Perry v. Stuart, 2025 WL 1501935 (Cal. Ct. App. May 27, 2025)
California Court of Appeal holds that an LLC’s member list is a trade secret
This case arose from a demand for inspection of records of California limited liability company Milestone by former members. The trial court permitted disclosure of some of the LLC’s documents, but “ordered the redaction of member names and addresses from Milestone's member list after finding the list to be a protected trade secret.” Id. at *1. On appeal, the appeals court affirmed, concluding that there was substantial evidence in the record that the LLC member list constituted a trade secret. The court explained that the development of the list reflected “the time, money and effort to find the people willing to” invest and the “thousands of hours engaged in marketing, advertising, and soliciting potential members.” Id. at *18. The court also credited the evidence that Milestone limits access to the list to “need to know” and that it is not publicly available. Id.

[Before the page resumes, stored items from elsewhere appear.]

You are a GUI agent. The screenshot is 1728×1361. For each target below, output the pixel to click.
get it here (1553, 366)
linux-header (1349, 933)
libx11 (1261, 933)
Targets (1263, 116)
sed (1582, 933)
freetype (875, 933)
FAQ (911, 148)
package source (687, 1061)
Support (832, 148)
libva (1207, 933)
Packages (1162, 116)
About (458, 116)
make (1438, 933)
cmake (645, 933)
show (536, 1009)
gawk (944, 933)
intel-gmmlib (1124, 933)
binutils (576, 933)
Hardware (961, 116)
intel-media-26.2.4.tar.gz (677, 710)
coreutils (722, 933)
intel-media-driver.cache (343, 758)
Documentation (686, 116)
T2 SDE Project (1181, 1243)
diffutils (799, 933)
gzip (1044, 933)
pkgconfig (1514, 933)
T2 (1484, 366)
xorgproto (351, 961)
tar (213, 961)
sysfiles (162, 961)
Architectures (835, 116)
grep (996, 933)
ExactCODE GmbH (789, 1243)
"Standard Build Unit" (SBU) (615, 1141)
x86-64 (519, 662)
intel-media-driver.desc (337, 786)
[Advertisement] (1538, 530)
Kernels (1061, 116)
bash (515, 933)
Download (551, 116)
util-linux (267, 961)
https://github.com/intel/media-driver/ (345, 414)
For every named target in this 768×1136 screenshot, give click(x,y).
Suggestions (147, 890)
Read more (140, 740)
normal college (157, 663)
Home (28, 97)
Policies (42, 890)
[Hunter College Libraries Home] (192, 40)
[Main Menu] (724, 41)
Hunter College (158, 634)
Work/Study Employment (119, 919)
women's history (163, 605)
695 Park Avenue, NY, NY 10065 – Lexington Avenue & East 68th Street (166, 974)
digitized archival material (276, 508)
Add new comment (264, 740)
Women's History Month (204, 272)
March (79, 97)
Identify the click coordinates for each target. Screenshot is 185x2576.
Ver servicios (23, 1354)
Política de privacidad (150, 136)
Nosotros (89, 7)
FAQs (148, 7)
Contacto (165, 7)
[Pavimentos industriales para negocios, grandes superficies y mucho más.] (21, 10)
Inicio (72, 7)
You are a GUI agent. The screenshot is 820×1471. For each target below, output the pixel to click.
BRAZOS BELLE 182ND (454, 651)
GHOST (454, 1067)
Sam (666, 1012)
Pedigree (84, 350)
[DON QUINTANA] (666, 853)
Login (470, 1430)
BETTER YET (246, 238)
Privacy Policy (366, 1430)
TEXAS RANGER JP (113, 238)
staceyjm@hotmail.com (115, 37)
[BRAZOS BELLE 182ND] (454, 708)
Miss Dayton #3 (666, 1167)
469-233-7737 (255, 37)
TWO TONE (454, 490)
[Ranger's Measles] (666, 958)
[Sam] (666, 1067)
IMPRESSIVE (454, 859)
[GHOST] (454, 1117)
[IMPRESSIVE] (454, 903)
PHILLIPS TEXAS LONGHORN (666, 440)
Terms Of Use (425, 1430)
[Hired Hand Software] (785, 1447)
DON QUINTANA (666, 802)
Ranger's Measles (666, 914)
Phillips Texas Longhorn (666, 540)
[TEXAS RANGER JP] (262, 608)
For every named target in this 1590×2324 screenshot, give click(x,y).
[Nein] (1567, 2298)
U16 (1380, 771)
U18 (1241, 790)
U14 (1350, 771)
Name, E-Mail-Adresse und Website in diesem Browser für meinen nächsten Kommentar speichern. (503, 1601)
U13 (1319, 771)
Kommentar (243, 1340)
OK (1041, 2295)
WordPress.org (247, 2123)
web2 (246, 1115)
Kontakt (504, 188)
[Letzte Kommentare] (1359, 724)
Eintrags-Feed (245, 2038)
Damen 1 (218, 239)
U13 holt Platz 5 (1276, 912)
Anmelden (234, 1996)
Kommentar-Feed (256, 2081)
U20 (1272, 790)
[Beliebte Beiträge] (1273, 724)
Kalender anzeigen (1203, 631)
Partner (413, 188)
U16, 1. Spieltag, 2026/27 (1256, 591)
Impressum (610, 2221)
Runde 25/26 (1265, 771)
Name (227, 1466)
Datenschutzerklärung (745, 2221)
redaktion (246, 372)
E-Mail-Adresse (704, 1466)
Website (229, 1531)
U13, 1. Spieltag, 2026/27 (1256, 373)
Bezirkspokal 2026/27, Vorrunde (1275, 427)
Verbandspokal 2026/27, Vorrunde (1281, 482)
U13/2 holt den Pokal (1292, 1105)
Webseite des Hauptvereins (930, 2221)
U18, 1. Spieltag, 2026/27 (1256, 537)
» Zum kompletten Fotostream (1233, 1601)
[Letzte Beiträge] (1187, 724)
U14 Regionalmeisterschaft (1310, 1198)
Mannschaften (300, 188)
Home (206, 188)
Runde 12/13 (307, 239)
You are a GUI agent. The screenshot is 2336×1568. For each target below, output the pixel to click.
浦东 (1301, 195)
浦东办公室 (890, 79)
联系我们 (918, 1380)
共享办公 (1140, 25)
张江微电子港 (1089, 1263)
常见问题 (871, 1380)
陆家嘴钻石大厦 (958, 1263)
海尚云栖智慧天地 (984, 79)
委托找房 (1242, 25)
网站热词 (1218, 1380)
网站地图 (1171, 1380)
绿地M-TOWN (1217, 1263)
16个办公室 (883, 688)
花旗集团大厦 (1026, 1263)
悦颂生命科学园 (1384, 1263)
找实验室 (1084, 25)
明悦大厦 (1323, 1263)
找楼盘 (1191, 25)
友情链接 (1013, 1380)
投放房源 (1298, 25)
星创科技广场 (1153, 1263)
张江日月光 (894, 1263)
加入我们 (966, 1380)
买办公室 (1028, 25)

AMS-ORAM USA INC. v. RENESAS ELECTRONICS AMERICA, Inc., No. 4:08-cv-00451, Dkt. 925-1 (E.D. Tex. May 23, 2025)
Seventeen-year trade secret case finally ends with entry of a final judgment that includes exemplary damages
A trade secret case between two companies that make light sensors for smart phones, which arose from information shared as part of a potential merger agreement, has concluded after seventeen years and multiple trials and appeals. On May 23, 2025, the court granted the parties’ joint motion for final judgment, which awarded ams-ORAM-approximately $52 million, including approximately $8.5 million in disgorgement damages and $17 million in exemplary damages for trade secret misappropriation. The entry of final judgment comes following the Federal Circuit’s decision on the head start period and its effect on remedies, which we covered in our March bulletin.
Aptly Tech. Co. v. Wu et al., 2025 WL 1433704 (Wash. Ct. App. May 19, 2025)
Court of Appeals of Washington reverses award of attorney’s fees to prevailing party on trade secret misappropriation claim, concluding that the claim was not made in bad faith
Aptly, an information technology consulting company that provides software development and design services to Microsoft, largely won a bench trial against defendants (a husband and wife, one of whom worked for Aptly) on a number of business-related torts. Id. at *1. Aptly, however, did not prevail on its trade secret misappropriation claims, which were based on a theory that Aptly’s Vice President of Business Development had transmitted several documents (including a specialized template and other Aptly materials) to her husband, also at a consulting company that worked for Microsoft. Id. The trial court ultimately awarded attorney’s fees to defendants for Aptly’s failed claim for misappropriation of the template under Washington’s UTSA, which allows for attorney’s fees in favor of a prevailing party “[i]f a claim of misappropriation is made in bad faith.” Id. at *5-6. The Court of Appeals reversed, holding that the trial court had abused its discretion by finding bad faith because Aptly had colorable arguments that the template was made as part of a collaboration with Microsoft and--at a minimum--might be protectible even if they were owned by Microsoft. Id.